Developing Efficient Models of Intrinsic Speech Variability – Richard Rose (McGill University)
View Seminar Video
There are a variety of modeling techniques used in automatic speech recognition that have been developed with the goal of representing potential sources of intrinsic speech variability in a low dimensional subspace. The focus of much of the research in this area has been on “speaker space” based approaches where it is assumed that statistical models for an unknown speaker lie in a space whose basis vectors represent relevant variation among a set of reference speakers. As an alternative to these largely data driven approaches, more structured feature and model representations have been developed that are based on theories of speech production and acoustic phonetics. The performance improvements obtained by speaker space approaches like eigenvoice modeling, cluster adaptive training, and several others have been reported for speaker adaptation in many ASR task domains where only small amounts of adaptation data are available. The potential of systems based on phonological distinctive features has also been demonstrated on far more constrained task domains. This talk presents discussion and experimental results that attempt to explore the potential advantages of both classes of techniques. We will also focus on the limitations of these techniques in addressing some of the basic problems that still exist in state of the art ASR systems.

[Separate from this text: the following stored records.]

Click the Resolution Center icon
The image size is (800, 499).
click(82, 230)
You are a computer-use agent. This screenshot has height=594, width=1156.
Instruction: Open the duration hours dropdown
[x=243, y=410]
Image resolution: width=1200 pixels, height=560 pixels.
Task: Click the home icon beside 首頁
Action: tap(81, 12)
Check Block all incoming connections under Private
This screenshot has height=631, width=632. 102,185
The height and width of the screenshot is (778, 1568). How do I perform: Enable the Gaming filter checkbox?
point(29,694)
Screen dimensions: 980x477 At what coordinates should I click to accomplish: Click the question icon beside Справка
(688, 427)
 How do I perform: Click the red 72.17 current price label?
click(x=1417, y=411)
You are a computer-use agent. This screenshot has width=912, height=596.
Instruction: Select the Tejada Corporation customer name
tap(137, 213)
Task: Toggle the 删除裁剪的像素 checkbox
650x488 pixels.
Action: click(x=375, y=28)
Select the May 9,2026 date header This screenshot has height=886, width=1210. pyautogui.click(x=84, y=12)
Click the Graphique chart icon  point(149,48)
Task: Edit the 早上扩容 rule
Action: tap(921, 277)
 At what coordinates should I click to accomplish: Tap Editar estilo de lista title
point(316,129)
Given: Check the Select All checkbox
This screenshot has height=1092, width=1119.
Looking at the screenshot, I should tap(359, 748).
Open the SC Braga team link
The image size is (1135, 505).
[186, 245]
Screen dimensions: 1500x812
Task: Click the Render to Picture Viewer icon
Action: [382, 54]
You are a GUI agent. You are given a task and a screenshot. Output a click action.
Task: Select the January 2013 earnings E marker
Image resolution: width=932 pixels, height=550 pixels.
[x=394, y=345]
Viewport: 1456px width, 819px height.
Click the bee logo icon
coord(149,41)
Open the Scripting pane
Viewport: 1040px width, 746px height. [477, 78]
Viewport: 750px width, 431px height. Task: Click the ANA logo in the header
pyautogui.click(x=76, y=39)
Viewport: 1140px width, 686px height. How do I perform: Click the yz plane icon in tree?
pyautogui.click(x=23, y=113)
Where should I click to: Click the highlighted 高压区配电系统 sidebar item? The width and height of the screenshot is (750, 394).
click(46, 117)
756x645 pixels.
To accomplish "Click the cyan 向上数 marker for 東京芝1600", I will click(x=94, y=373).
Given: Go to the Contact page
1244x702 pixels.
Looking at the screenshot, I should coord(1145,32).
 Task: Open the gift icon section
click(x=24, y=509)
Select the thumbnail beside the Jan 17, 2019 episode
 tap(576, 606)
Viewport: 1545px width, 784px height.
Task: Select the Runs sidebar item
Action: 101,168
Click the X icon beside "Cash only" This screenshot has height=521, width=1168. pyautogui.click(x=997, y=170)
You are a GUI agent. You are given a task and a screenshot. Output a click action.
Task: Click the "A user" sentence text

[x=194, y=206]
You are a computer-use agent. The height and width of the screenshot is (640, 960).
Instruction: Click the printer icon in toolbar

Richard Rose received B.S. and M.S. degrees in Electrical Engineering from the University of Illinois, and Ph.D. E.E. degree from the Georgia Institute of Technology. He has served on the technical staff at MIT Lincoln Laboratory working on speech recognition and speaker recognition. He was with AT&T for ten years, first with AT&T Bell Laboratories and then in the Speech and Image Processing Services Laboratory at AT&T Labs – Research. Currently, he is an Associate Professor of Electrical and Computer Engineering at McGill University in Montreal, Quebec. Professor Rose has served in various roles in the IEEE Signal Processing Society. He was a member of the IEEE Signal Processing Society Technical Committee on Digital Signal Processing. He was elected as an at large member of the Board of Governors for the Signal Processing Society. He has served as an associate editor for the IEEE Transactions on Speech and Audio Processing and again for the IEEE Transactions on Audio, Speech, and Language Processing. He is currently a member of the editorial board for the Speech Communication Journal. He was a member of the IEEE SPS Speech Technical Committee (STC) and was founding editor of the STC Newsletter. He also served as co-chair of the IEEE 2005 Workshop on Automatic Speech Recognition and Understanding.